The variability of blazars throughout the electromagnetic spectrum

TL;DR

This review discusses the diverse variability observed in blazars across the electromagnetic spectrum, exploring mechanisms, observational evidence, and implications for jet physics and high-energy phenomena.

Contribution

It provides a comprehensive synthesis of blazar variability mechanisms, observational signatures, and theoretical models, highlighting recent advances and ongoing challenges.

Findings

Blazar variability occurs on timescales from minutes to years.

Multiple mechanisms, including shocks and magnetic reconnection, drive variability.

Polarization variability offers insights into magnetic field structures.

Abstract

With their jet pointing towards us, blazars are ideal tools to study the physics and structure of extragalactic jets.
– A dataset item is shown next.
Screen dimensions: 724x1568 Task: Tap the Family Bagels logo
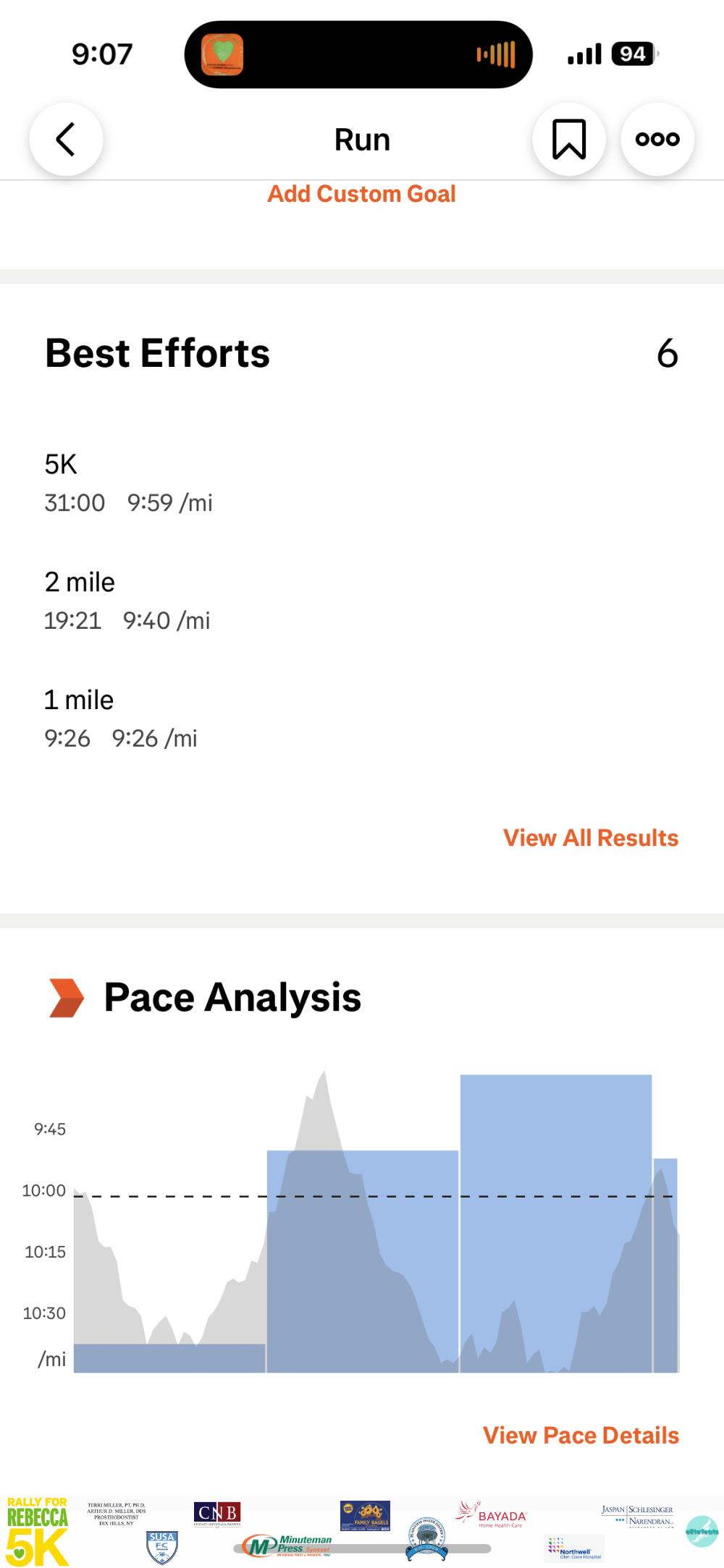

Their powerful jets are cosmic particle accelerators and are alleged to be one of the production sites of the high-energy neutrinos detected by the IceCube Observatory. Doppler beaming of the jet nonthermal radiation increases blazar brightness, blue-shifts their emission, and shortens their variability time scales, which are observed to range from years down to minutes. This review will focus on blazar flux, spectral, and polarization variability across the electromagnetic spectrum. Interpretation of blazar variability calls into question both intrinsic and extrinsic mechanisms. Shock waves, magnetic reconnection, and turbulence can accelerate particles inside the jet, while jet precession, rotation, and twisting can produce variations in Doppler beaming. Microvariability puts strong constraints on the size of the emitting regions, suggesting a multizone emitting jet. Twisting jets have been proposed to explain the long-term multiwavelength variability. They are supported by radio observations of bent or helical jets, and by results of relativistic magnetohydrodynamics simulations of plasma jets. Detection of (quasi)periodic behaviour has been ascribed to orbital motion in black hole binary systems, jet precession, kink instabilities developing inside the jet, or perturbations in the accretion disc. Gravitational microlensing has been suggested to explain blazar behaviour in some cases. Polarization provides information on the structure and behaviour of the magnetic field in the emission zones. Both the degree and angle of polarization can show strong and fast variability, which is sometimes correlated with flux. The interpretation of flux, spectral, and polarization variability within a consistent picture challenges current models of blazar variability.